_Aim of the task_: Transcribe the line holding "Click the message 'добрый день куплю за 200'" together with every line after it, through the end of the records, exactly and with no pictures.

_Supplied entries_:

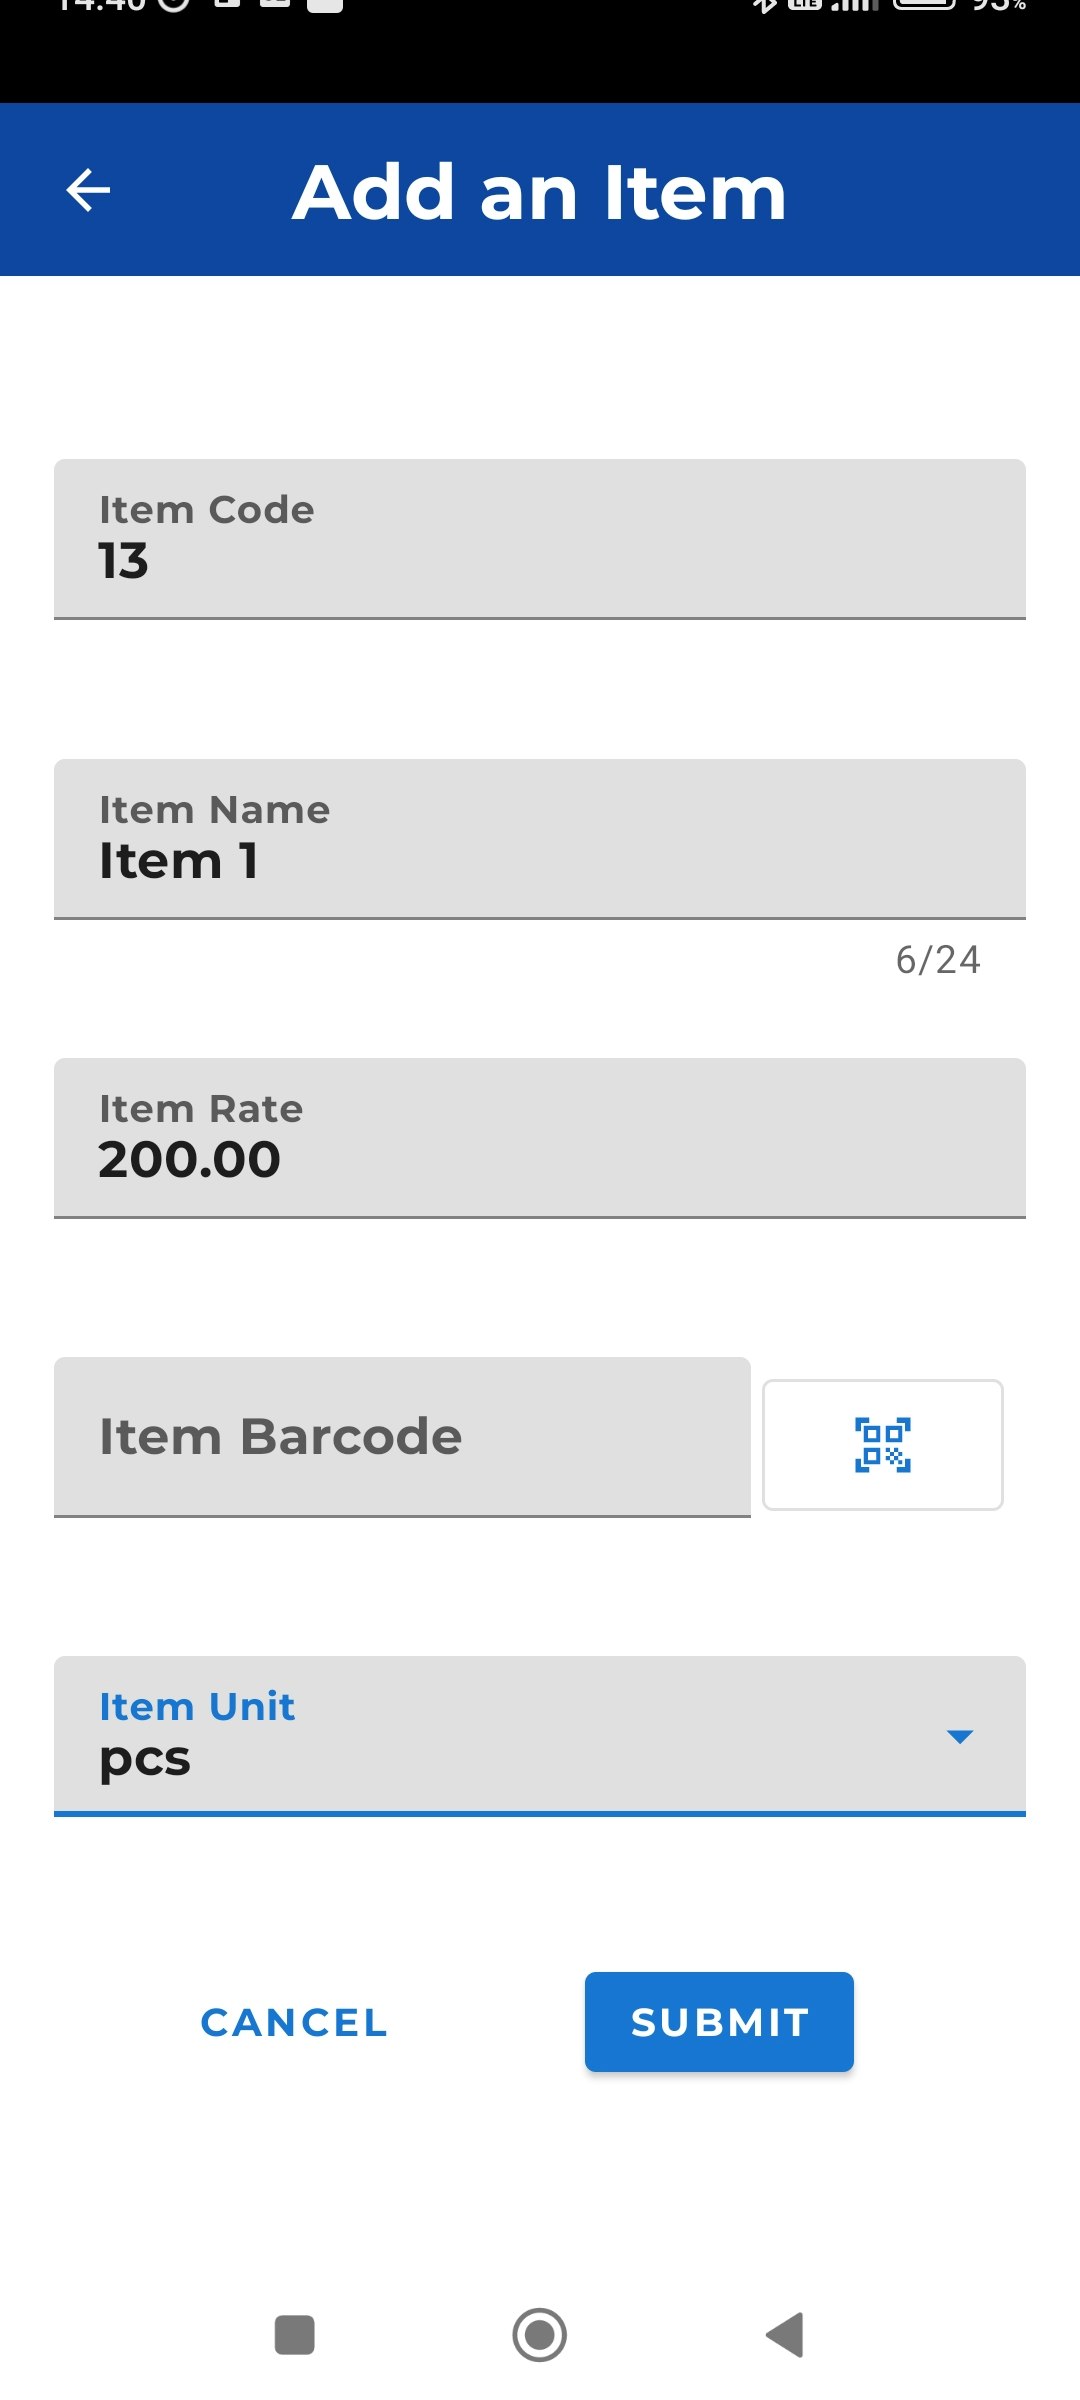The width and height of the screenshot is (1080, 2400).
Task: Tap Bluetooth icon in status bar
Action: click(x=764, y=4)
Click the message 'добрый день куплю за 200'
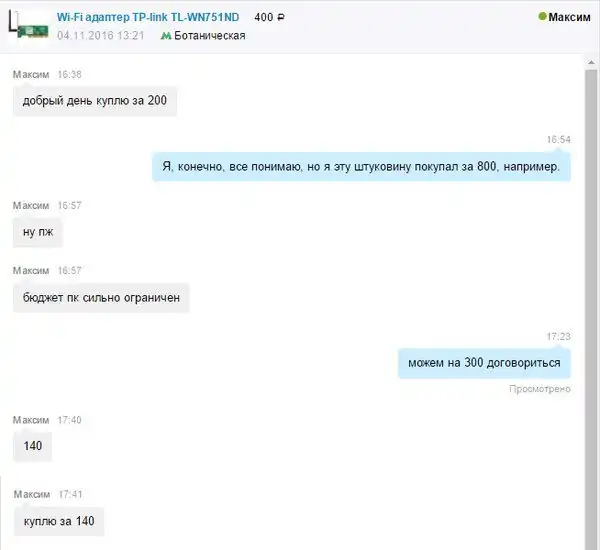 click(x=95, y=101)
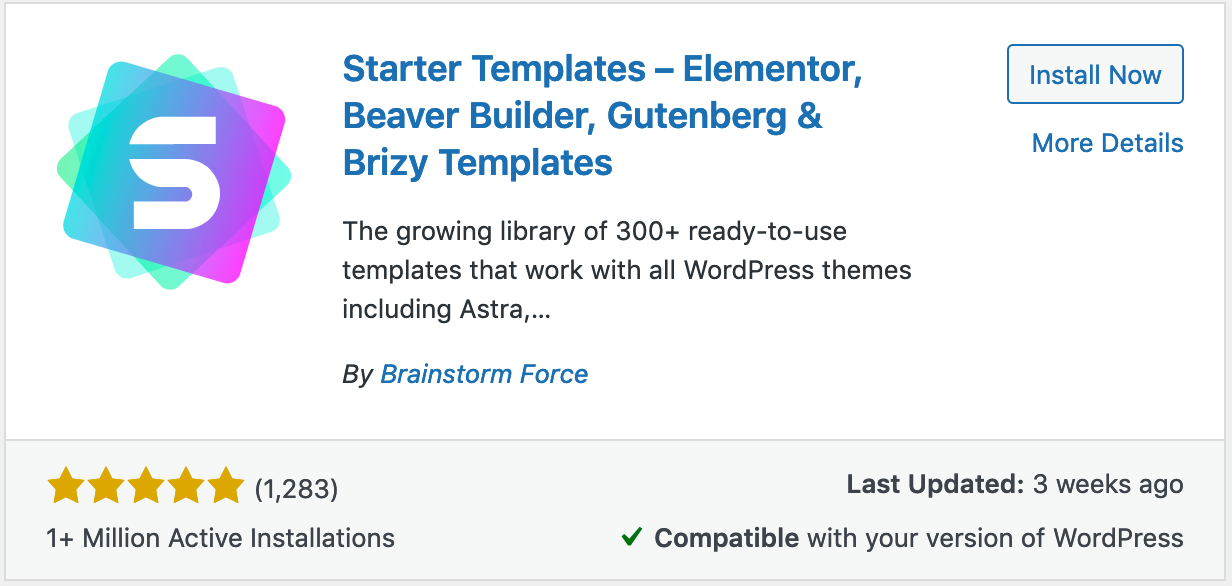The height and width of the screenshot is (586, 1232).
Task: Click the bold Compatible word
Action: coord(726,538)
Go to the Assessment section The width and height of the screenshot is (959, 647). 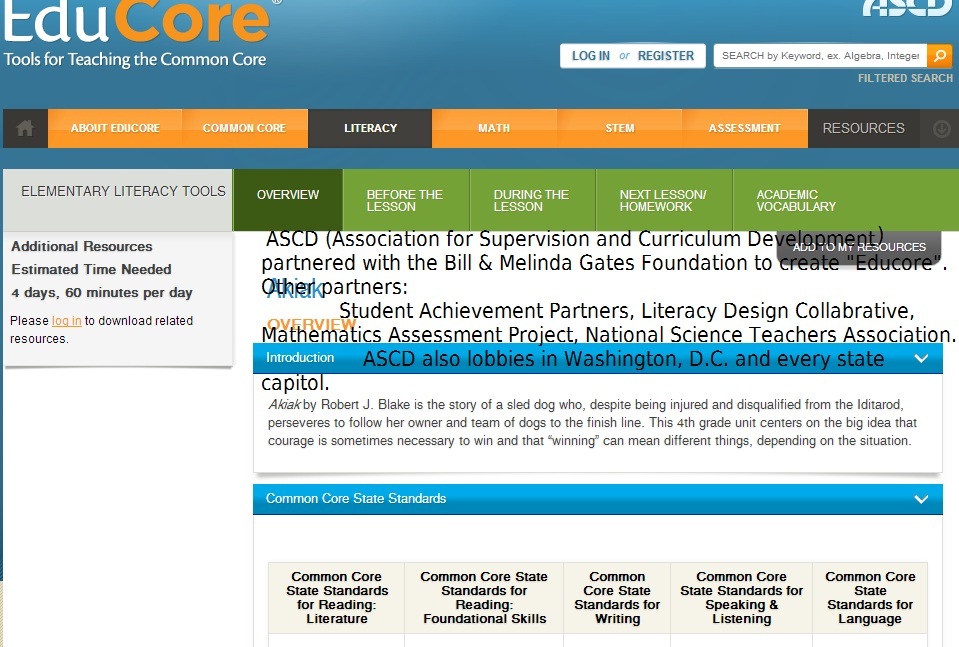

_Solution to this task_:
Click the message 'добрый день куплю за 200'
 click(x=95, y=101)
The height and width of the screenshot is (586, 1232).
Task: Click the bold Compatible word
Action: coord(726,538)
Go to the Assessment section The width and height of the screenshot is (959, 647). 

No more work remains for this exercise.